[begin Passage provided]
Remember to always take the high road. I regret nothing that I did in the encounter with Mary. I do regret that her need to avoid discussing the situation meant that there would be residual hard feelings.

When dealing with confrontation here are my simple rules:

–            use “I” language, instead of “you” language;

–            avoid blame, and focus on resolving the situation;

–            be prepared so you are not reacting to the situation, but rather are responding to it;

–            take the professional path (the high road), even in personal confrontations; and

–            know when to walk away.

I’m sorry that a simple misunderstanding has now become a major issue. I have learned that even the “right” approach doesn’t always work, and that you need to be flexible when dealing with confrontation.

I wonder what Mary learned from our encounter.

——

Sometimes NOT giving in is right!

The guy who cuts our grass is someone I would easily call a difficult person.  He is strongly opinionated.  He is right and anyone who even considers a different opinion is not only wrong, they are stupid.

That type of person is infuriating.  I sometimes feel it is my responsibility to get them to at least acknowledge a different point of view.  This is not smart on my part 🙂

I listened to Alan yesterday.  Actually, I heard what he said, but I refused to be baited by his urge to get into a political discussion with me.  I wanted to get into this conversation; I wanted to get him to listen to what I had to say; I wanted him to see a potentially different, and not necessarily wrong, viewpoint.

I didn’t though, which was completely the right thing to do. I smiled and didn’t say too much. I refused to get baited, I refused to fight back.  Fighting is exactly what Alan wanted me to do.  He wanted to prove how smart he was.  By refusing to argue, I didn’t give him what he wanted.  He was well aware that I didn’t agree with him, but I wouldn’t rise to the bait.
[end Passage provided]
[begin Entries provided]
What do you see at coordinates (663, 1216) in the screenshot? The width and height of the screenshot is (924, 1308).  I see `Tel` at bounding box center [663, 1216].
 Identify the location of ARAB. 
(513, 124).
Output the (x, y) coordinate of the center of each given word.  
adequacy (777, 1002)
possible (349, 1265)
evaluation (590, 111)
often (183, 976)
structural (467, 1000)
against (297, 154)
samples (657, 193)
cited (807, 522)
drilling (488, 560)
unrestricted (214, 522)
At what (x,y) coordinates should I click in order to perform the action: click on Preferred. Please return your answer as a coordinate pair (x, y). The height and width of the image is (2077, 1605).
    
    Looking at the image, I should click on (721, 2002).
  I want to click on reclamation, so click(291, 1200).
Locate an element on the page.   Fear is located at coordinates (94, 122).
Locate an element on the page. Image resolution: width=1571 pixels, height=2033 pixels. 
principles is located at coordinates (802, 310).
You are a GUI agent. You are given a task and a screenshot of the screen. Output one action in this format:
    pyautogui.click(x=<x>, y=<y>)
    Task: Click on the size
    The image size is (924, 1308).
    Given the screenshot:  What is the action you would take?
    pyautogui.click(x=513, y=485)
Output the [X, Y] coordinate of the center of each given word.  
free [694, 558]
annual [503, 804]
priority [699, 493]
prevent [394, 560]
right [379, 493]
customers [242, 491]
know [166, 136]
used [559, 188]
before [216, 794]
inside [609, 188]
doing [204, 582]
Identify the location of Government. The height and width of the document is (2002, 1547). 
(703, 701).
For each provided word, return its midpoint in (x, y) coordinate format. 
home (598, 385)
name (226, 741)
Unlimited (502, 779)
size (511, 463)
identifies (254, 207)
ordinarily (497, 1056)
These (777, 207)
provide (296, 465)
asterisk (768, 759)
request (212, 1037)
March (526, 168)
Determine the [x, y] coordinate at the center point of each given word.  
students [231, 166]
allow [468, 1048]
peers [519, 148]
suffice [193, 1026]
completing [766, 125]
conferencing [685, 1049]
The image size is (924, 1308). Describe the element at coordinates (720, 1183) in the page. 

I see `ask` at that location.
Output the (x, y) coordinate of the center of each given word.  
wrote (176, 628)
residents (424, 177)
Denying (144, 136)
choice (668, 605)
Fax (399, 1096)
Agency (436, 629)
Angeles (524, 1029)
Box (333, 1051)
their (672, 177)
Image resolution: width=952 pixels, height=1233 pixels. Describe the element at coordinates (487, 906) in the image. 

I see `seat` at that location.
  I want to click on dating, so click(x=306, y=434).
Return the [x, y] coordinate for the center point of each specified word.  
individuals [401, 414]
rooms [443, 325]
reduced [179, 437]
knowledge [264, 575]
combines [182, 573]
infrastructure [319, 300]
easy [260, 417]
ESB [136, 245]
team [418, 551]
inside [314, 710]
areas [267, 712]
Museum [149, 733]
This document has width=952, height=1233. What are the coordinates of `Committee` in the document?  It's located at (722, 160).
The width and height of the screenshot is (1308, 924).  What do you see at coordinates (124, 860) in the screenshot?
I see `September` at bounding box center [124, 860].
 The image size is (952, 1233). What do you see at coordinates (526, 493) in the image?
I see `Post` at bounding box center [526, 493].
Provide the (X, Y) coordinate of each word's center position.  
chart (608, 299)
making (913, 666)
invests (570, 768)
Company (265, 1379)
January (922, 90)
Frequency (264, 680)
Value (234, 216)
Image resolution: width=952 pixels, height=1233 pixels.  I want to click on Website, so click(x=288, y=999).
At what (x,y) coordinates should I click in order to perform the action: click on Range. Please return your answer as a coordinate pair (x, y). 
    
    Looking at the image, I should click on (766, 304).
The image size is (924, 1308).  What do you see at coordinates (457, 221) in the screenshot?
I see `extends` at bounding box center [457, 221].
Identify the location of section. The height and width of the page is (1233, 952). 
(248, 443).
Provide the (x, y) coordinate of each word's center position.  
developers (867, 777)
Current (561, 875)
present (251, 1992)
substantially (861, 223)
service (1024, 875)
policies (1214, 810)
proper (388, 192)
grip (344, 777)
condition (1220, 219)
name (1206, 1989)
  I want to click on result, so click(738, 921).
[end Entries provided]
**Problem to solve**
Edit the passage on handling confrontation by writing it out from "That type of" to "necessarily wrong, viewpoint." with "infuriating" changed to "exasperating". Rely only on the passage on handling confrontation.

**Exercise solution**
That type of person is exasperating.  I sometimes feel it is my responsibility to get them to at least acknowledge a different point of view.  This is not smart on my part 🙂

I listened to Alan yesterday.  Actually, I heard what he said, but I refused to be baited by his urge to get into a political discussion with me.  I wanted to get into this conversation; I wanted to get him to listen to what I had to say; I wanted him to see a potentially different, and not necessarily wrong, viewpoint.